Richard Dolan has called such a scenario a "breakaway civilization" - a group humans or humanoids, most likely living in the vast underground bases researched by Dr. Richard Sauder (Underground Bases and Tunnels: What is the Government Trying to Hide?
), who may very well be influencing the men behind the scenes of world power. Such a civilization may well have been here for a very long time, and we may even share some common ancestry, as Tonnies hypothesizes. But I think that such an idea is better seen as simply one facet of a reality which is much more all-encompassing, and does require a radical redefinition of the physical universe, and our place in it.
Tonnies offers some eminently plausible and frightening speculation along the lines of Keel. For example:
"Given the vast number of reported out-of-body and near-death experiences, I find it difficult to reject the prospect of "nonlocal" consciousness; perhaps a sufficiently advanced technology can manipulate the "soul" as easily as we splice genes or mix chemicals in test tubes. If so, encounters with "extraterrestrials" may help provide a working knowledge of how to modify and transfer consciousness." (p. 53)

Stored entries

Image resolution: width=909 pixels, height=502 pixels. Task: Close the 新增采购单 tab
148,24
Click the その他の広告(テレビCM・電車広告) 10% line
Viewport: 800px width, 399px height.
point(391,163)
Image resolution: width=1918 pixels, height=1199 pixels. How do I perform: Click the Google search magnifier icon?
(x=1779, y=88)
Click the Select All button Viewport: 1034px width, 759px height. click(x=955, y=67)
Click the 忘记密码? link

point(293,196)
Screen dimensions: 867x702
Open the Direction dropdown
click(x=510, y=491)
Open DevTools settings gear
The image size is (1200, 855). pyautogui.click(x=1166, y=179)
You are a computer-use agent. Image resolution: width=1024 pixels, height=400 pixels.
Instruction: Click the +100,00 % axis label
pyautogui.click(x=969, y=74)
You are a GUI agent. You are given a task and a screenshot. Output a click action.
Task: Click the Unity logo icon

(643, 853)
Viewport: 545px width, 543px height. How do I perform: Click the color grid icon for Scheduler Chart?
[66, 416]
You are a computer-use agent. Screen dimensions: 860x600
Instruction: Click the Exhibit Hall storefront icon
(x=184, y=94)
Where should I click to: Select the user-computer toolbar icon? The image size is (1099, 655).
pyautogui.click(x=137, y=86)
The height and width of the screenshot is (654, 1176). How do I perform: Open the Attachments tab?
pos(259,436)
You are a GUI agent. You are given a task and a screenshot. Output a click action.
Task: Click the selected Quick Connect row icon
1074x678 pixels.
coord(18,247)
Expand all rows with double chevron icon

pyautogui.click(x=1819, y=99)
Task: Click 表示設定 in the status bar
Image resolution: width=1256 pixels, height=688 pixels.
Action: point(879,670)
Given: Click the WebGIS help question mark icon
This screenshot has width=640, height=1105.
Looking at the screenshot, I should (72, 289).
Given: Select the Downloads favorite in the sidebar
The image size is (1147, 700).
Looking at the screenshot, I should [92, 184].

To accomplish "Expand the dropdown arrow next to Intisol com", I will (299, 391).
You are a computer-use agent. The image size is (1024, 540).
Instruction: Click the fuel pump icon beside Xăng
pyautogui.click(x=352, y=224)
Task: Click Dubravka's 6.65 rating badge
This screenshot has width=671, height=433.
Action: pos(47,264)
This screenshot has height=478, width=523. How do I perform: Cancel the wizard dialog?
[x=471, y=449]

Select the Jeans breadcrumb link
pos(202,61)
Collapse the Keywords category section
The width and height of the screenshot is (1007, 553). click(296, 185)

◆ Your objective ◆
From the passage on breakaway civilizations, print the stretch from "Richard Dolan has" through "place in it." word for word. This material was drawn from a different source than the passage on breakaway civilizations.

◆ Exercise answer ◆
Richard Dolan has called such a scenario a "breakaway civilization" - a group humans or humanoids, most likely living in the vast underground bases researched by Dr. Richard Sauder (Underground Bases and Tunnels: What is the Government Trying to Hide?
), who may very well be influencing the men behind the scenes of world power. Such a civilization may well have been here for a very long time, and we may even share some common ancestry, as Tonnies hypothesizes. But I think that such an idea is better seen as simply one facet of a reality which is much more all-encompassing, and does require a radical redefinition of the physical universe, and our place in it.